Beverly Cleary wants to make one thing perfectly clear: Reading should be fun!
And this celebrated author, whose 25th children's book, ''Ramona Quimby, Age 8,'' was published last fall, guarantees that her stories are intended to be just that. No hidden messages about learning to obey parents or be neat.
''When I was a child,'' explains the creator of such familiar characters as Ramona Quimby, Henry Huggins, and Otis Spofford, ''I thoroughly disliked any book in which the children were reformed, or learned to be better. Any messages in my books are for the adults.''
Over 3.5 million readers have been having fun with Cleary's stories for the past 30 years. The author has tallied an impressive collection of awards from educators, librarians, and reviewers alike -- including the American Library Association's Laura Ingalls Wilder Award (1975), the Newbery Honor Book Award ( 1978), and the Catholic Library Association's Regina Medal (1980). Perhaps the highest tribute to her popularity are the 25 awards she has won based on the votes of her 8 -- to 12-year-old readers.
At first glance, Beverly Cleary does not strike one as an author who could easily identify with the childlike joy, the range of emotions, and the overall sparkle so accurately portrayed in her young book characters. She is a well-dressed, somewhat soft-spoken individual who lives with her husband in a quiet section of Carmel, Calif. Her own three children are all grown and away. And she doesn't maintain any personal contact with youngsters, other than through the 100 or so letters she receives from them each day.
But don't be fooled by this settled exterior. Underneath it lies a frisky sense of mischief and humor that sneaks to the surface just when one least expects it. This playfulness is an integral part of her work. ''My writing,'' she explains, ''is a collaboration between my adult self and my child self. We both have to be pleased.''
What pleases her are contemporary stories about American children, living moderately with their parents in ordinary houses in average-size cities. These are the stories Cleary wished had existed when she grew up in Portland. Book characters she read about, she says, ''lived in foreign countries, . . . (and) they had adventures that could never happen to any child I knew. Most of these children were uninterestingly well-behaved.''
After graduating from the University of Washington School of Librarianship, Cleary, a native of Oregon, became a children's librarian and storyteller in Yakima, Wash. Her first book, ''Henry Huggins,'' resulted from complaints by several young library visitors that there were no books about ordinary children like themselves. ''I didn't know how to write,'' the author admits, ''so I just wrote as I had told stories.'' She must have been a good storyteller, because ''Henry Huggins'' was named a Notable Book by the American Library Association.

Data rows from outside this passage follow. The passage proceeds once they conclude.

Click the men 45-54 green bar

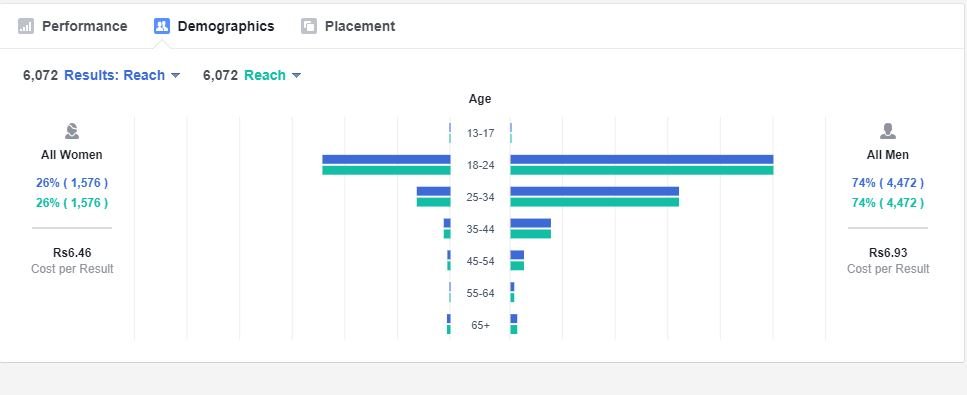tap(517, 265)
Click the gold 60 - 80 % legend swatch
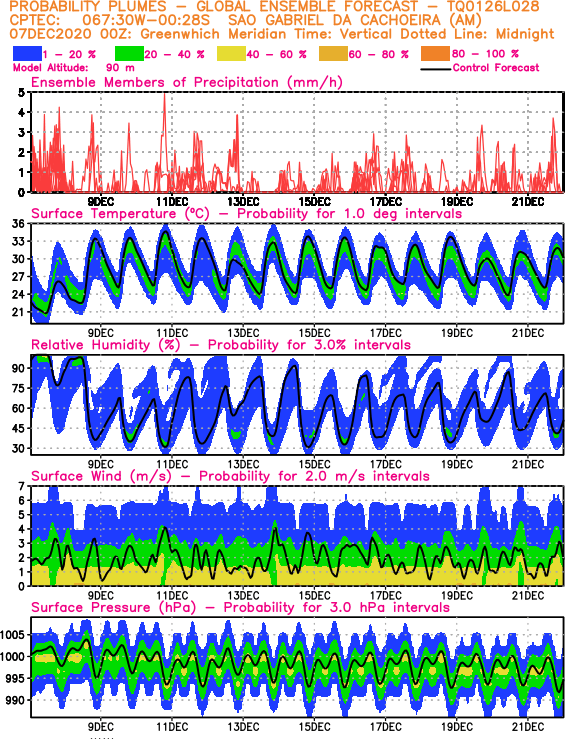This screenshot has width=565, height=739. [x=334, y=54]
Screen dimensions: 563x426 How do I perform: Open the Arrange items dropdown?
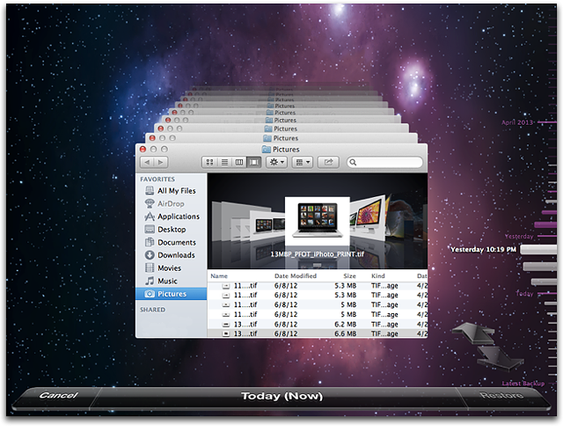pos(302,162)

Henry Huggins was a composite of boys Cleary had known as a child. Almost all of the author's ideas stem from her own childhood memories. Ramona Quimby's experiences are autobiographical, Cleary adds, explaining, ''I had the same feelings, but I didn't do the same things'' Ramona does.
The author has noticed, however, that the word ''bored'' appears more regularly in the letters children now send her. ''They seem less willing to put in the preliminary work that makes things easy enough to enjoy,'' she explains. ''TV has given them a superficial sophistication.''
How does she eliminate boredom from her books? By writing with zest, she says , and with a love for her subject. Careful planning and rigorous reworking of her drafts also contribute to the freshness and accuracy of detail. ''I think about a book long before I begin to write,'' Cleary says. The actual writing process - including the extensive editing the author particularly enjoys - takes about six months. ''I don't begin with Page 1,'' she explains. ''If I have characters vividly in mind, and several incidents, I just start writing.''
Cleary's zest, love for her subject, and originality have proved a successful combination. Her books appear in more than 10 countries in various languages. ''I'm amazed at all that's happened to me as a result of my own middle-class childhood,'' she admits.
Exceptionally nice things are happening this year for Beverly Cleary. Besides winning still more children's literature awards, she is finishing her 26th book, which her publisher, William Morrow & Co., plans to release this fall. Since the author has no plans to retire from writing, the day may come when her books will have a third generation of readers.